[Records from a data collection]

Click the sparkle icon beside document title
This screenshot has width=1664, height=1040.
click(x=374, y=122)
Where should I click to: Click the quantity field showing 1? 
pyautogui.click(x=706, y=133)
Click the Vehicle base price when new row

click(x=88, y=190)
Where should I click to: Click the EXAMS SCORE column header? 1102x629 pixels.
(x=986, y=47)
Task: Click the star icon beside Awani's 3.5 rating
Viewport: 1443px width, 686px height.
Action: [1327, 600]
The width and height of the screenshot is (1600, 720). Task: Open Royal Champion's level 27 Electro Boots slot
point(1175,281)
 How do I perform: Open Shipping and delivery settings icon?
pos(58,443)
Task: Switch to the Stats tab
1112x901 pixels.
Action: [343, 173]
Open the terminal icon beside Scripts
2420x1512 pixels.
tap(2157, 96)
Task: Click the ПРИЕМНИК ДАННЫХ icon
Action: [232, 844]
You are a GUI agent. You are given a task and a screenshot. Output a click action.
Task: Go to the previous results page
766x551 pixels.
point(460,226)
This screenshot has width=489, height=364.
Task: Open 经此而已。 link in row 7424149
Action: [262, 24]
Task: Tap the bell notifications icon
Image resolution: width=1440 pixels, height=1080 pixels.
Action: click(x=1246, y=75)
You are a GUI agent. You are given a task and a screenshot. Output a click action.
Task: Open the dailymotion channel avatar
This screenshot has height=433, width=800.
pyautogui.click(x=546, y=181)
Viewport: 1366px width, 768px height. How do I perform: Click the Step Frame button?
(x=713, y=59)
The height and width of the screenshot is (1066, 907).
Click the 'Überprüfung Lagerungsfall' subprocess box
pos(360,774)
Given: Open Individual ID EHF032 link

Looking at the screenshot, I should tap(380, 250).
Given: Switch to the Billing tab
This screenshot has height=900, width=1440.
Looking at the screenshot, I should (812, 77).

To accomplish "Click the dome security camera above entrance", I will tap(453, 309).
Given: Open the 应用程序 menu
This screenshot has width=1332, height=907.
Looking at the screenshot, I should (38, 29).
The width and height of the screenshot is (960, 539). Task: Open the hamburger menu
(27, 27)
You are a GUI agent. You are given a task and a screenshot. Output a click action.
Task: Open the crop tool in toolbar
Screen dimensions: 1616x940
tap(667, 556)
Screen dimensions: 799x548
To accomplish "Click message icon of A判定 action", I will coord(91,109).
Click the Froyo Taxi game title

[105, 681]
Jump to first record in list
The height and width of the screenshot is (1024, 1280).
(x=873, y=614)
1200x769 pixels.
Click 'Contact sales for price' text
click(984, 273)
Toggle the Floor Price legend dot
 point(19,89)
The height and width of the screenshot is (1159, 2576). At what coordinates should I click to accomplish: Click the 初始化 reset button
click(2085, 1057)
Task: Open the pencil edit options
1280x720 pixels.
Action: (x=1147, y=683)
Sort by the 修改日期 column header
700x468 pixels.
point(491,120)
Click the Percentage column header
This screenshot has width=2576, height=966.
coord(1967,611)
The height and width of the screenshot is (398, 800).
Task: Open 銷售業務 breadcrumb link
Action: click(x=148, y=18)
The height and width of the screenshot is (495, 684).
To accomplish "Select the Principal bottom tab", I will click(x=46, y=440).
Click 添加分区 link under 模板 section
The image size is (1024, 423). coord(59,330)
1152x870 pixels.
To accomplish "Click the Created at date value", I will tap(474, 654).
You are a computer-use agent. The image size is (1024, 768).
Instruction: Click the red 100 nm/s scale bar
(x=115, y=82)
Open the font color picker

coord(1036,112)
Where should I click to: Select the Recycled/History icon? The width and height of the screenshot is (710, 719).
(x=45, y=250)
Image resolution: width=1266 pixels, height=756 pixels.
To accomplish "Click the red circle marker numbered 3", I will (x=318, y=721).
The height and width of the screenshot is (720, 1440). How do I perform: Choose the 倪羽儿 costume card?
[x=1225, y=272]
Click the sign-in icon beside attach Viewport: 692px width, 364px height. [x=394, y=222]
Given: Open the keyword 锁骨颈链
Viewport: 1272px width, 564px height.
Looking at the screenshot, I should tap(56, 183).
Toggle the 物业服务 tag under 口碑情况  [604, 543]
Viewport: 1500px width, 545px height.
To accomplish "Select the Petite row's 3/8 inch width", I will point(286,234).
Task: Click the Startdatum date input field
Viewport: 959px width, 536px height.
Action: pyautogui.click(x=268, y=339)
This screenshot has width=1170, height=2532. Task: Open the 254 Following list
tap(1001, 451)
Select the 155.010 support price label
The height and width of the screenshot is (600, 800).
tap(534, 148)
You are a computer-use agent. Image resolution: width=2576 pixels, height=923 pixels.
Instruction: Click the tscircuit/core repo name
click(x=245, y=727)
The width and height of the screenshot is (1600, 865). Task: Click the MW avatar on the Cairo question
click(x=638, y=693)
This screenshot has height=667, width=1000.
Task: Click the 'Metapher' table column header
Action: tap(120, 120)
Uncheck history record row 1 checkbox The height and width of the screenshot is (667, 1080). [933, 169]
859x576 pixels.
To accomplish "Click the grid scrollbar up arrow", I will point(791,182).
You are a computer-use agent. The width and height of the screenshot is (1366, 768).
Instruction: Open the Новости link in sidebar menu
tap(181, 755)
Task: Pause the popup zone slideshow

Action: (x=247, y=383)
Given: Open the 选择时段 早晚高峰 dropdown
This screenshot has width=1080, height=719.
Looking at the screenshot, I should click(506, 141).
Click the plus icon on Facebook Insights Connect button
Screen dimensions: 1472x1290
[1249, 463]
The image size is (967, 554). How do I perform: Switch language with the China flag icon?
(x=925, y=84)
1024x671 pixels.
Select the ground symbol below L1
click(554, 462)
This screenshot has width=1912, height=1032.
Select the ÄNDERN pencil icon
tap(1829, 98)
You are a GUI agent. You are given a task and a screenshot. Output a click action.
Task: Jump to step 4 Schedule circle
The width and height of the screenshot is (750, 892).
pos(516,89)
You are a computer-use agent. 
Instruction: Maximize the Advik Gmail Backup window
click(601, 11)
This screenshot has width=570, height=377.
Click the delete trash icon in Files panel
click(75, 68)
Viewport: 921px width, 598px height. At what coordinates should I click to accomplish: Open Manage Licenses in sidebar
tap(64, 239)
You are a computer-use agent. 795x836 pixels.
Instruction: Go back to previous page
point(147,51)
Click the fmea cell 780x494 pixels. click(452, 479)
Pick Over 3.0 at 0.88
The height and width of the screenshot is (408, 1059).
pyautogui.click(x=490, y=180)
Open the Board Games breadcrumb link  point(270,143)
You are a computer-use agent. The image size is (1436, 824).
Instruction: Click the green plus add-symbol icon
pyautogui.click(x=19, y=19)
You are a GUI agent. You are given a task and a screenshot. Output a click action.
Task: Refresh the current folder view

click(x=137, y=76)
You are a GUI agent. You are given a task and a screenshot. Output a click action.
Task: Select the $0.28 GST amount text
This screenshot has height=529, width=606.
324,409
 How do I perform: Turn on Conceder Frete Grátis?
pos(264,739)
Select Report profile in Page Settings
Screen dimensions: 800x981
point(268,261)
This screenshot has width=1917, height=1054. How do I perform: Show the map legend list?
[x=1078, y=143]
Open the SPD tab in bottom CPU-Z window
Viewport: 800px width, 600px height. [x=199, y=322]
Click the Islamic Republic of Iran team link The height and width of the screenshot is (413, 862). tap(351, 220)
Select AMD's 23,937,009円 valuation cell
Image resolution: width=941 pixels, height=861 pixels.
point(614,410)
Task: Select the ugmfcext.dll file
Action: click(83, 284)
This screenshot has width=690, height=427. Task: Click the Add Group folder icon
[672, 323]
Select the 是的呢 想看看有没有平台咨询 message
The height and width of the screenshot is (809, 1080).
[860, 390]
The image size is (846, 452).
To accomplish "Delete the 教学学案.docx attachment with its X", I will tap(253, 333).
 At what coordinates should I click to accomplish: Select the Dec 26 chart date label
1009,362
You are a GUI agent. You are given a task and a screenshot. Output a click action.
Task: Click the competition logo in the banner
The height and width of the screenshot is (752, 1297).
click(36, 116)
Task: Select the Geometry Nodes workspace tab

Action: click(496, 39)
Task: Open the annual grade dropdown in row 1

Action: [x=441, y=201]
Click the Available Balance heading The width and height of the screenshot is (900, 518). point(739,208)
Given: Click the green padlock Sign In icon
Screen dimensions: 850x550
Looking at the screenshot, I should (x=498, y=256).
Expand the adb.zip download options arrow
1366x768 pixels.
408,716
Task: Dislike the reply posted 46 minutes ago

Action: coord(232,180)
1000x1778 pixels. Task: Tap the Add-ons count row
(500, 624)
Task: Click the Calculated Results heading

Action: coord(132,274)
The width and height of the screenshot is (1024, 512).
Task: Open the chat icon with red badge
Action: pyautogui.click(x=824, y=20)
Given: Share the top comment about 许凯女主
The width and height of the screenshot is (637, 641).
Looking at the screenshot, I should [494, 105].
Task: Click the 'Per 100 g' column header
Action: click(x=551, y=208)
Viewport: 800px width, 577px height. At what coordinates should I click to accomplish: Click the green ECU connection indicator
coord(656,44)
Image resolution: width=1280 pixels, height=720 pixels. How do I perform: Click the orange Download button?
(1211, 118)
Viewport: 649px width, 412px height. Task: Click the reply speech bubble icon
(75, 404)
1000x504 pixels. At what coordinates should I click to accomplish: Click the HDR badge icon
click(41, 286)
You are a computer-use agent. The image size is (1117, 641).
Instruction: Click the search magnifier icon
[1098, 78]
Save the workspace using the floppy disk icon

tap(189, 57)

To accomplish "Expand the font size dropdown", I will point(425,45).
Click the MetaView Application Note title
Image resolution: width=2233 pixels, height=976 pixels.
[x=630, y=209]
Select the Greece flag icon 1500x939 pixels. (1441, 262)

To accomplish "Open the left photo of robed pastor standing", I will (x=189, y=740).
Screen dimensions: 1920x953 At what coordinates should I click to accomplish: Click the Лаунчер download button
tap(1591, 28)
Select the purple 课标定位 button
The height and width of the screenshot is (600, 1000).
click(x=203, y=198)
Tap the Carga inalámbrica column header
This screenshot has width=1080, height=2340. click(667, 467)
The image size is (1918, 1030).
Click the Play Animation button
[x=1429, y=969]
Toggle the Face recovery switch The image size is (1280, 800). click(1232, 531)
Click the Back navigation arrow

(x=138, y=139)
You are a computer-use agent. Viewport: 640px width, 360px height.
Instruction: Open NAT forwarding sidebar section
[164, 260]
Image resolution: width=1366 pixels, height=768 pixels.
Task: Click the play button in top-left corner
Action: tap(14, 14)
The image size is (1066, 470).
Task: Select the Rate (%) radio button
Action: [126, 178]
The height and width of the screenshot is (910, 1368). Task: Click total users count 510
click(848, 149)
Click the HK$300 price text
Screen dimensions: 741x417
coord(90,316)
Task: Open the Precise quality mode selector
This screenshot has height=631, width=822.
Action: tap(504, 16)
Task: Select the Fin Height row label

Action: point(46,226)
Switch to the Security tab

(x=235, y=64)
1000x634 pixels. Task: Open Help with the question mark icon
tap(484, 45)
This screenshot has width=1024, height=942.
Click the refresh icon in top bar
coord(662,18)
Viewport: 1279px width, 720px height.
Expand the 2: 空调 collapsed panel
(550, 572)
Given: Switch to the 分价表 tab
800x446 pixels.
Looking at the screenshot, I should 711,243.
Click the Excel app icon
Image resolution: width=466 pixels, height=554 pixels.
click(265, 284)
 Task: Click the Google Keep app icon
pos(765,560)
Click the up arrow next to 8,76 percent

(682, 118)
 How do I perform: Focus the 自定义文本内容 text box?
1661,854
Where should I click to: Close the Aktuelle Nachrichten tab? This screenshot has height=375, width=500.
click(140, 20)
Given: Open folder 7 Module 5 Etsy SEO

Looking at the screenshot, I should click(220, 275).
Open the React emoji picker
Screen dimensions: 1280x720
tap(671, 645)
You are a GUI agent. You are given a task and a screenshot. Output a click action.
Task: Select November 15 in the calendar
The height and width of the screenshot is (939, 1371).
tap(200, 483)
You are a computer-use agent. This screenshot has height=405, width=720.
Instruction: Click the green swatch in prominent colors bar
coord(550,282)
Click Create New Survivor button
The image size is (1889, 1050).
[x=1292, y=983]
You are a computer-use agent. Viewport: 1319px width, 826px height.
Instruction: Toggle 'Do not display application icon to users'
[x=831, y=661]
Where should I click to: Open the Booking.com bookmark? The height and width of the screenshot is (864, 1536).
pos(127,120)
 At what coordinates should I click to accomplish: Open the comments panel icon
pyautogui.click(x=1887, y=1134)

- PROMPT
Please retype the records above starting with the line that contains "The height and width of the screenshot is (939, 1371)." and stopping after the last line, changing nothing.

- RESPONSE AREA
The height and width of the screenshot is (939, 1371).
tap(200, 483)
You are a computer-use agent. This screenshot has height=405, width=720.
Instruction: Click the green swatch in prominent colors bar
coord(550,282)
Click Create New Survivor button
The image size is (1889, 1050).
[x=1292, y=983]
You are a computer-use agent. Viewport: 1319px width, 826px height.
Instruction: Toggle 'Do not display application icon to users'
[x=831, y=661]
Where should I click to: Open the Booking.com bookmark? The height and width of the screenshot is (864, 1536).
pos(127,120)
 At what coordinates should I click to accomplish: Open the comments panel icon
pyautogui.click(x=1887, y=1134)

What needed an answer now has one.